YOUR GOAL:
Please convert the lines between the line holding "The width and" and the line holding "(x=35, y=150)", inclusive, into a Markdown table with the columns Number and Content, skipping any blank lines. Leave the pictures out of your table.

DATA SUPPLIED:
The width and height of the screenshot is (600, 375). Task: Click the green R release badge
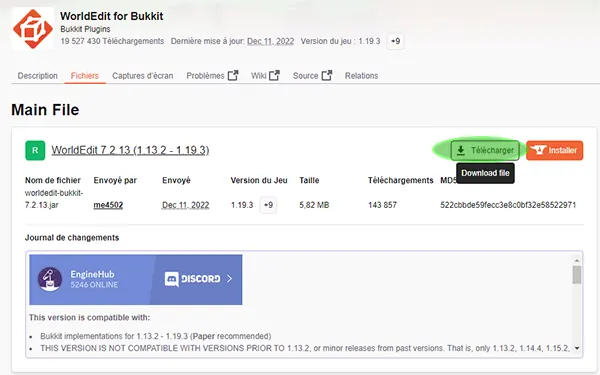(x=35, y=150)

* * *

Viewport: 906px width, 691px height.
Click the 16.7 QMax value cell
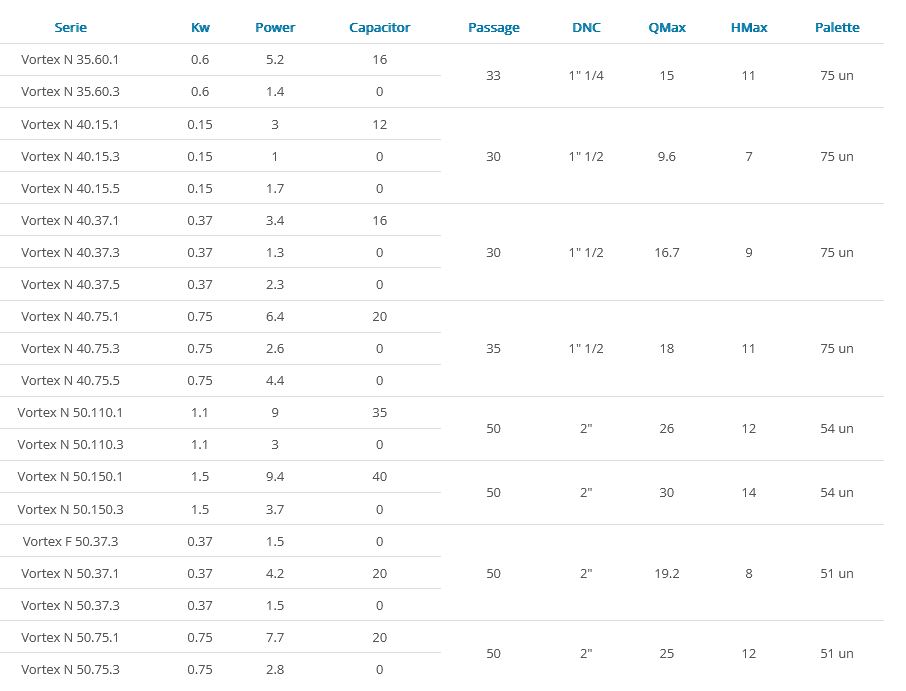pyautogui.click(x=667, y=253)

THE ANSWER:
| Number | Content |
|---|---|
| 1 | The width and height of the screenshot is (600, 375). Task: Click the green R release badge |
| 2 | (x=35, y=150) |